The pub was quiet but there again it was never that busy on a Thursday night. Payday wasn’t until Friday and unless there were a few spare bob in the kitty, then Thursdays were destined to be a night in, listening to the radio and catching up with jobs around the house.
George, Harry and cousin Fred stood sheepishly at the bar taking sips from a pint of best whilst glimpsing stony and smug reflections in the mirror from Ena, Mabel and May unflinchingly enjoying their very favourite tipples, large ones at that.
Earlier that day, George had returned from work and announced that he might pop out for an hour later on as he had some important business to see to up at the allotments.
Unknown to George, Mabel, Ena’s friend, had just left after popping in on her way back from the shops where she’d bumped into Ada Harris who had spoken with Nellie Wright and her little lad Keith.
Keith had been running errands for his uncle who ran the bookies and unbeknown to George, Keith happened to be in the shop when George came in to collect his winnings from an each-way bet at Newmarket. News that travelled far and wide but that didn’t reach home nor Ena’s ears, well not from George anyway.
Suspecting that George had other plans for his newfound extra wealth, Ena kept mum but couldn’t resist a bit of stirring. “A bit of business up at the allotment George? You’ve worked your socks off this week and a nice night in and an early night wouldn’t go amiss”. George wangled his way out of it by saying that he’d already arranged to meet up with Harry and Fred and to change plans now wouldn’t be that easy, and that although he didn’t want to really set out again, he didn’t like letting them down.
George, Harry and Fred had called in the Flying Horse for a swift half before making their way down Thornton road towards the White Swan. Harry, Mabel’s husband, was equally unaware that his tale of business at the allotment had also fallen on unbelieving ears at home. Mabel, like Ena, had kept her poise and with plans afoot, had waved him out of the door earlier telling him not to get too chilled hanging around up at the allotment and not to forget his scarf, “important business or unimportant business, it’s not worth getting caught out”.
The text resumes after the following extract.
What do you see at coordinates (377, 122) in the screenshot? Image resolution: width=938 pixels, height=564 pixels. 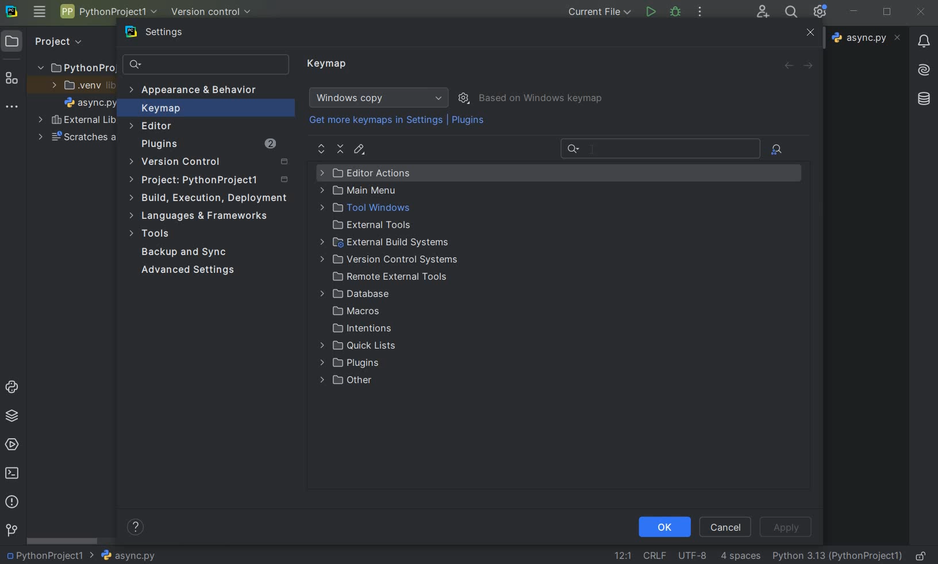 I see `get more keymaps in settings` at bounding box center [377, 122].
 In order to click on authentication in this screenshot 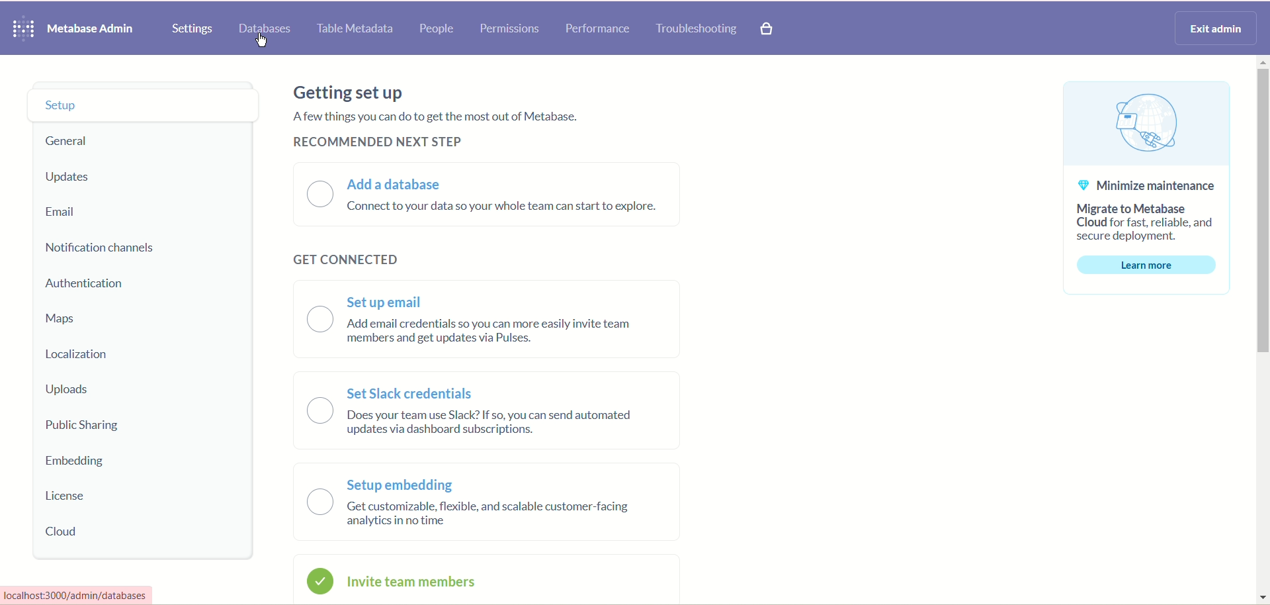, I will do `click(93, 286)`.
George pushed open the snug door with a rousing “Three pints Gilbert. Me and the lads are celebrating, I landed a lovely little each way winner, Important Business, fifteen to one at Newmarket and tonight Landlord, Important Business is paying for this little lot”. Gilbert looked at George and nodded his head towards the women folk sat in the corner of the snug. He began to pull the pints and muttered, “I don’t know about important business George, I think you might have a bit of urgent business”.
“It’ll be same again then Ladies?” enquired Gilbert. Ena, Mabel and May raised their glasses high and in unison made a toast “To George and his Important Business, Cheers George”.